Frozen in time until now, a juvenile woolly rhino that lived some 20-50,000 years ago has been revealed by the melting permafrost of northern Siberia. It looks as if it could open its eyes any minute if something disturbs it. The rhino is amazingly 80 percent intact and may be the most complete specimen ever found of this species. Thick auburn hair still covers its body. It has all of its limbs and most of its organs, including its intestines.
Such a specimen could be a window into the Ice Age that even scientists have not yet peered through. Anything with intact organs — especially the stomach and intestines — can be a major indicator of what the environment was like tens of thousands of years ago. Analyzing stomach and intestinal contents can show everything from the specific plants this herbivore ate to the bacteria that lived in its gut and any possible parasites. There is even a chance of finding liquid blood, which could be priceless in sequencing the animal’s genome. Brace yourself for ethical outrage when someone inevitably mentions bringing this beast back to life.
Yakutia, the region of Siberia where this animal was found, has been known for giving up the carcasses of creatures that have long been extinct. The most intact woolly mammoth ever unearthed had been buried in the permafrost of Yakutia. Other finds include two cave lion cubs, an ancient bison and horse, and another baby woolly rhinoceros not as well preserved.
The thick coat and undercoat on the rhino reveals these creatures were adapted to the cold straight out of the womb. Further study could reveal an extra layer of fat that most animals which live in extreme cold have evolved to survive temperatures that (in Yakutia) can plunge as low as negative 53 degrees Fahrenheit. What the animal ate and when those plants usually grow could give away what the weather was probably like around the time the it died. Though woolly rhinos and mammoths were mistakenly thought to have been hunted to extinction by humans, they met their doom from climate change. This one is believed to have drowned and perished.

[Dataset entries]
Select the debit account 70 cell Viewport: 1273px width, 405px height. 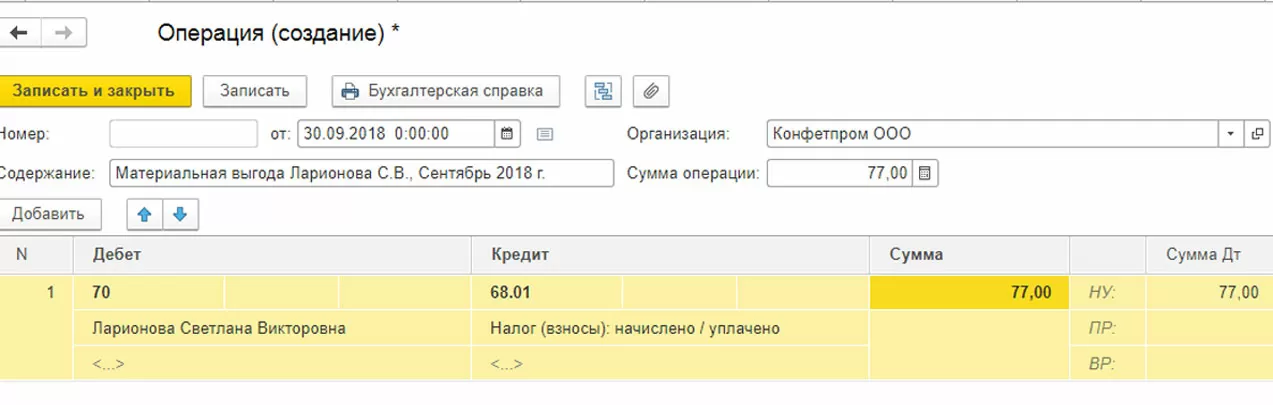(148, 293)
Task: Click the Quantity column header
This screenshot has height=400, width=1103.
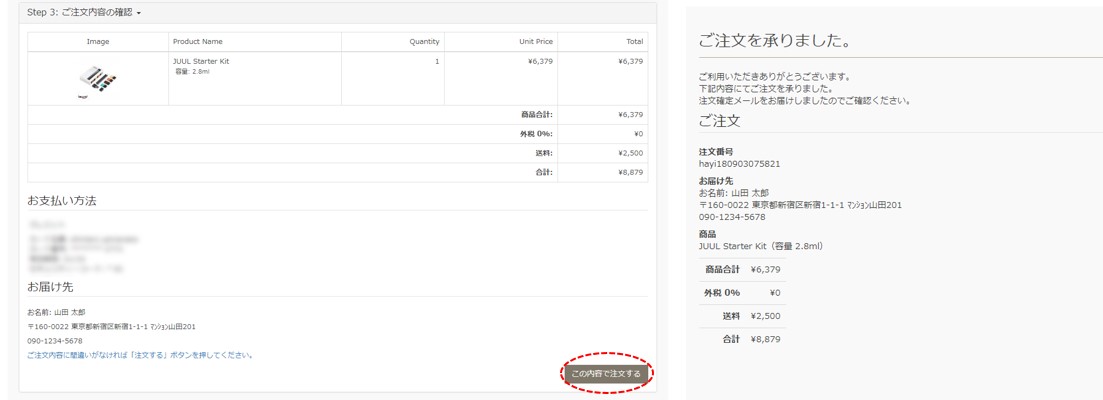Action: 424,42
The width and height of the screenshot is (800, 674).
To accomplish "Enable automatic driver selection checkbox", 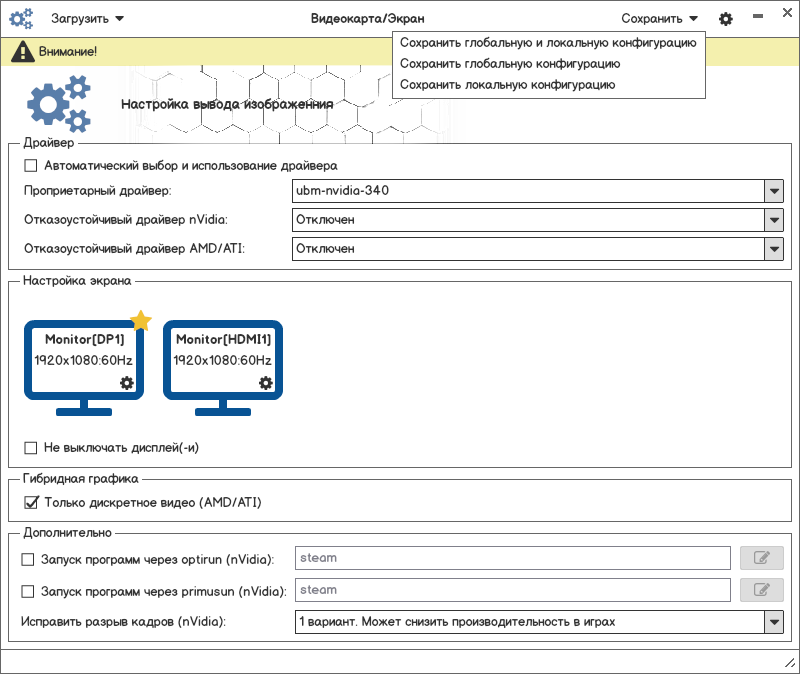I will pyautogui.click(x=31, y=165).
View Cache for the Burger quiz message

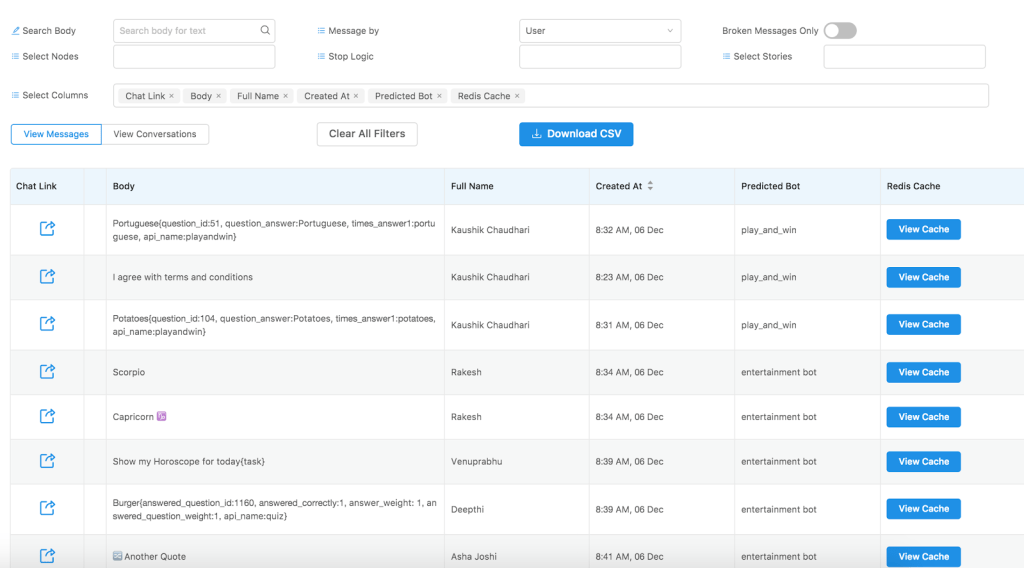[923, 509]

■ Task description:
According to the text on the woolly rhino, how low can temperatures in Yakutia plunge?

■ Exercise result:
As low as negative 53 degrees Fahrenheit.